The Personal Library as Self-Portrait and Testament

Fr. Schall, professor of Political Philosophy at Georgetown, speaks for all true bibliophiles when he writes, "There is something narrow, even self-defeating, in reading a great work only once." ANOTHER SORT OF LEARNING is a collection of short essays on the necessity of making and using a personal library. That means gathering about oneself wonderful books on diverse topics and marvelling as the years roll by that, as he says at one point, "Everything reminds me of something in Plato." Fr. Schall shuns the approach of a Master List of Books To Read Or Else. Instead, he writes elegant, meaty essays on education, philosophy, science, politics, history, and revelation, and concludes each essay with a short list of the books that nourish his own thoughts on the subject at hand. Examples of such lists include, "Unlikely List of Books to Keep Sane By", "Books You Will Never Be Assigned", "Seven Books on Sports and Serious Reflection", "Seven Books on the Limits of Politics", and "Five Books Addressed to the Heart of Things". Why haven't I begun to do this? Isn't it true that, in my dotage, the books I have loved and marked and returned to and brooded over and dreamed by will reveal more about The Real Me than anything else? Schall champions "the recovery of permanent things." (Readers of conservative literary critic and social philosopher Russell Kirk will recognize the phrase.) He enlists the thought and works of Plato and Aristotle, of Augustine and Aquinas, of G.K. Chesterton, [contemporary Thomist] Josef Pieper, and C.S. Lewis. Allow me to quote from the book's Conclusion:"I wanted to suggest that anyone with some diligence and some good fortune can find his way to the highest things even if such higher level concerns are not formally or systematically treated in the schools, even if they are in fact denied there or by our own friends or culture. Indeed, I would suspect that there is a certain basic loneliness in our relationships to the highest things. I am not a skeptic here, but we should not expect too much from our formal educational institutions in this regard."Can I get an "Amen"?If nothing else, considering Fr. Schall's lists of books that matter may prompt each reader to ask, while scanning the surrounding array of books, "Which books most shape my thought? How would I introduce them to others?" Fr. Schall provides a wonderfeul model of how to do that.

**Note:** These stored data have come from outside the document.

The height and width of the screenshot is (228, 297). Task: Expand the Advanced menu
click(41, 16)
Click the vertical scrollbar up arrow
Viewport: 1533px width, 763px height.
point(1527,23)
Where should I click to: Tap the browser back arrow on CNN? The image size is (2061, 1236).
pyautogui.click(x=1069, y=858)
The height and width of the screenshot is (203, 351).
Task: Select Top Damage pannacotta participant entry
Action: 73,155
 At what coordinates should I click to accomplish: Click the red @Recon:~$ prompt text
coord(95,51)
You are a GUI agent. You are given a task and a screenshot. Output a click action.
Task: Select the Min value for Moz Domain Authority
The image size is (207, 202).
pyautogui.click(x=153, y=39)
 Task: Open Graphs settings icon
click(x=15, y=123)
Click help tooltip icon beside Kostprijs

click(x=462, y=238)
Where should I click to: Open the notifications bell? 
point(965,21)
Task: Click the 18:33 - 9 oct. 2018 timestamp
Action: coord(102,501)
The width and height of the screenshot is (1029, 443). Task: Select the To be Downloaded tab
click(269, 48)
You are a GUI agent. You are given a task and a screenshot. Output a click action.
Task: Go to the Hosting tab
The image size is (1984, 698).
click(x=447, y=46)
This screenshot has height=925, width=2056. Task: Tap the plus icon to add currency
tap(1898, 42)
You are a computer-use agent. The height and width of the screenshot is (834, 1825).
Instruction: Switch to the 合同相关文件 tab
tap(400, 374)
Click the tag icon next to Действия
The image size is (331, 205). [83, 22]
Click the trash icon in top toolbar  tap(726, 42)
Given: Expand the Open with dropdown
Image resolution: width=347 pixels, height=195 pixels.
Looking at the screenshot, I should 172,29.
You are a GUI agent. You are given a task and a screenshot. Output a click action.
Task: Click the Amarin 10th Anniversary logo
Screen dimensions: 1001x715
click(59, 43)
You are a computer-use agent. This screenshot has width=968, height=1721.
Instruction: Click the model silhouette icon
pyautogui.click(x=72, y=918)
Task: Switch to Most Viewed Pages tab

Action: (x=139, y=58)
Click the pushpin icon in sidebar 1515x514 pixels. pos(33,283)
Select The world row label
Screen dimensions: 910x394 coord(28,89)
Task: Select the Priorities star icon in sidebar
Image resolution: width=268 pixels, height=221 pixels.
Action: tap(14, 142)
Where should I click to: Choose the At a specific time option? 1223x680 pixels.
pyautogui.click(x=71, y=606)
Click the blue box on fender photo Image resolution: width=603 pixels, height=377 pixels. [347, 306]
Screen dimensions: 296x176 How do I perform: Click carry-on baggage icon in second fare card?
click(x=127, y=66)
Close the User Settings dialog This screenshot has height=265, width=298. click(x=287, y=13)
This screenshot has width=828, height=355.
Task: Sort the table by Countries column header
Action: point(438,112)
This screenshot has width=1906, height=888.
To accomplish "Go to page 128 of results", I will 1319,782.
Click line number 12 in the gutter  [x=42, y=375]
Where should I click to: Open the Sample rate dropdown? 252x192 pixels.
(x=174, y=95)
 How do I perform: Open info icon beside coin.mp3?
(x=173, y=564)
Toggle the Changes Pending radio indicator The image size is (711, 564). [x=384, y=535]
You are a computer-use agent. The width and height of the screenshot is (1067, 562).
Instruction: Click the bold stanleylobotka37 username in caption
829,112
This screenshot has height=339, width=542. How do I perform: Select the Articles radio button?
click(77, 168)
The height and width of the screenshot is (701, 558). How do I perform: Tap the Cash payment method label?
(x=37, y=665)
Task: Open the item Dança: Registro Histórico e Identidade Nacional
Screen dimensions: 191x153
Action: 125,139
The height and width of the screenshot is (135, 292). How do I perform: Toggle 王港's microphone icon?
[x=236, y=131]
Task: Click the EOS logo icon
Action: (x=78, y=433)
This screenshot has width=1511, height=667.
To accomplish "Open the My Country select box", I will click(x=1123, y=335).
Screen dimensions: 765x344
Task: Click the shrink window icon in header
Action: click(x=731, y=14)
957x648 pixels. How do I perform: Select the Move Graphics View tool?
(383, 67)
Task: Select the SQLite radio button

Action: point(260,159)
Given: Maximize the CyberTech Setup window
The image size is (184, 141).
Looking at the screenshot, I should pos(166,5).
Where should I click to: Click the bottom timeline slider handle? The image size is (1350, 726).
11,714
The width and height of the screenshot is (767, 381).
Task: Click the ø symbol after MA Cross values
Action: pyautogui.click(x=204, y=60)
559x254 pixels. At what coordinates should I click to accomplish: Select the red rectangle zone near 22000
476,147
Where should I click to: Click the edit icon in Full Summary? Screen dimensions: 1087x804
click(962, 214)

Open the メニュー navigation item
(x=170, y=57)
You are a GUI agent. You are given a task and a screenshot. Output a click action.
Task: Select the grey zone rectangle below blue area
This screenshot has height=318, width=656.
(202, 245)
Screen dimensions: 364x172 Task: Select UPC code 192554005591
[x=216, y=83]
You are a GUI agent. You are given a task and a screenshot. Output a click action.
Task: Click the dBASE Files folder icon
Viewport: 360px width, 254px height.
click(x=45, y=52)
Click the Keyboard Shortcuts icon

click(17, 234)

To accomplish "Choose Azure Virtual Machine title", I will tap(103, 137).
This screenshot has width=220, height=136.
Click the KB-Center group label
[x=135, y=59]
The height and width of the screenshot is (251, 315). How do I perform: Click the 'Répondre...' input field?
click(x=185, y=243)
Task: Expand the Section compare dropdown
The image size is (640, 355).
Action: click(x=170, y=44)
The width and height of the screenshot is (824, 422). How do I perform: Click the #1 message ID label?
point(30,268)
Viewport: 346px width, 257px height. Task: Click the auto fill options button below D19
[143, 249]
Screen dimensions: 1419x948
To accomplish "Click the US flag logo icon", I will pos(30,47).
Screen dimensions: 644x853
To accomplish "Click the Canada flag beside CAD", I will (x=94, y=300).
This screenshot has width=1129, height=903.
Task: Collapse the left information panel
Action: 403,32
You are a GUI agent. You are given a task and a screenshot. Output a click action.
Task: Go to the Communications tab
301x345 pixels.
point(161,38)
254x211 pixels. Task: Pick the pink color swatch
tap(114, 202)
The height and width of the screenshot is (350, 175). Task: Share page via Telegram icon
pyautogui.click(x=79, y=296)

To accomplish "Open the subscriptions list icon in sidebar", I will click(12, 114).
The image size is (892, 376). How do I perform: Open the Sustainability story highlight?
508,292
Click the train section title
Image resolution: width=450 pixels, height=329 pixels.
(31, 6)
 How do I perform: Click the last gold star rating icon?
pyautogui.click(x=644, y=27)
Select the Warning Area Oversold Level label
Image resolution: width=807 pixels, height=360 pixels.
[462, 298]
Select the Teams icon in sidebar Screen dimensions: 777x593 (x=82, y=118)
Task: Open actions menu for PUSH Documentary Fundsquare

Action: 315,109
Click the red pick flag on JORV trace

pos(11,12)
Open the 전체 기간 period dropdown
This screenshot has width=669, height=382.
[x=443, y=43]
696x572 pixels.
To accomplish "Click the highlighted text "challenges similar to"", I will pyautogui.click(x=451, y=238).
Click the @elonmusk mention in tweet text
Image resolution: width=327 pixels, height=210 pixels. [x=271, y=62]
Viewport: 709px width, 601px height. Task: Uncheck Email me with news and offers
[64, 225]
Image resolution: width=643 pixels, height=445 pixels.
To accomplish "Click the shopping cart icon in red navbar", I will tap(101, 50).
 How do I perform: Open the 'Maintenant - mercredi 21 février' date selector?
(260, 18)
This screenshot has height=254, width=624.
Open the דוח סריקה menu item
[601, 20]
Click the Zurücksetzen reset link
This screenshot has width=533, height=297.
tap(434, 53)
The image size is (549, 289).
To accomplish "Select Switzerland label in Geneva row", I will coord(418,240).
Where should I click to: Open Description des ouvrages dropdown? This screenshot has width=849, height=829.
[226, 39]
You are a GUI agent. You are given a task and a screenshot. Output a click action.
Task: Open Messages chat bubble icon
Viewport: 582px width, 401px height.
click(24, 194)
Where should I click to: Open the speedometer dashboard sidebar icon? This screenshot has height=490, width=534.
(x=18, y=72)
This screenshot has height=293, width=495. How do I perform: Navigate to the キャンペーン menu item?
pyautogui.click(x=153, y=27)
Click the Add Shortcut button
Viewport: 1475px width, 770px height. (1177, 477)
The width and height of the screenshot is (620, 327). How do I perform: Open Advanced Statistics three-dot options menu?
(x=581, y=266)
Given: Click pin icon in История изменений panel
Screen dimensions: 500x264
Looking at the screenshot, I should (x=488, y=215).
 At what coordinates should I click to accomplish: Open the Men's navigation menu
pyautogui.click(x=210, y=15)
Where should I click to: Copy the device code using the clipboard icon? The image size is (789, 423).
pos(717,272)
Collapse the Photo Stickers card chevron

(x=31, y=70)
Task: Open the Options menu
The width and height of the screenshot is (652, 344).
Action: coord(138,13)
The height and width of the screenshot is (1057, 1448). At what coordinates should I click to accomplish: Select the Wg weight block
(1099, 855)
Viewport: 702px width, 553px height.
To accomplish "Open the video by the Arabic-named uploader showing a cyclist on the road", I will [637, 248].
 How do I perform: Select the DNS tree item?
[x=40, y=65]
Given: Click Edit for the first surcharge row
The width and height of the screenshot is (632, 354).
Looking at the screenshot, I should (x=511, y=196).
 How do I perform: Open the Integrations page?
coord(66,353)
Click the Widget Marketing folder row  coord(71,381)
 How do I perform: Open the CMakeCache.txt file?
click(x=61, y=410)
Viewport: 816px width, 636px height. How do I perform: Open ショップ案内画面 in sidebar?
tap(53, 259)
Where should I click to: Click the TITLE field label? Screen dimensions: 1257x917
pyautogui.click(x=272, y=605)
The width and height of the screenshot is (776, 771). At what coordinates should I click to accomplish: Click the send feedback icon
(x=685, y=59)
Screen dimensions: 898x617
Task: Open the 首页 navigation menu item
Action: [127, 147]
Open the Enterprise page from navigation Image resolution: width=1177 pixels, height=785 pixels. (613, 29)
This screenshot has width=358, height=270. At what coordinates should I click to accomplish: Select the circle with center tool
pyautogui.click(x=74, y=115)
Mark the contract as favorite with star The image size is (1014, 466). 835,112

For anyone who loves books and reality. A hidden gem!

This book is a compilation of essays written by James V. Schall. The main theme that connects the disparate themes of the essays is investigating reality. Three examples of the intellectually provocative essay titles are: "What the Student owes his Teacher", "On the Seriousness of Sports" and "On teaching the Most Important Things". The most charming and unique feature of Schall's book is the "various and sundry" book lists that follow at the end of each chapter. The book lists are not merely bibliographies, rather they are meant to provide a syllabi for the reader who wishes to further his education in the realm of the things that matter most in life: i.e. suffering, love, death, immortality, education, morality, politics etc.. Many of the names and books on the lists are venerable entries, such as Plato, Aristotle, the Bible, St. Thomas Aquinas, St. Augustine, Shakespeare etc., however the lists are full of authors and titles of which I had never yet heard mention in my life. The books are presented as grocery lists (though he does not claim the lists to be exhaustive, who could?) of books and articles that should be read if someone seriously desires to receive an education in "what is". Thus, one could be in High School or be a Ph. D. candidate (or a Ph. D. already for that matter) and benefit greatly from this book One might look at this book as the exposed skeleton of all great books and the minds of the greats who produced them. We are led more deeply into reality, exposing "avenues" and "alleyways" and even "broad Boulevards" we may have never guessed existed. If we think and contemplate with them, we will be able to stand on their shoulders and see far and deeply. This is a first-rate intellectual adventure.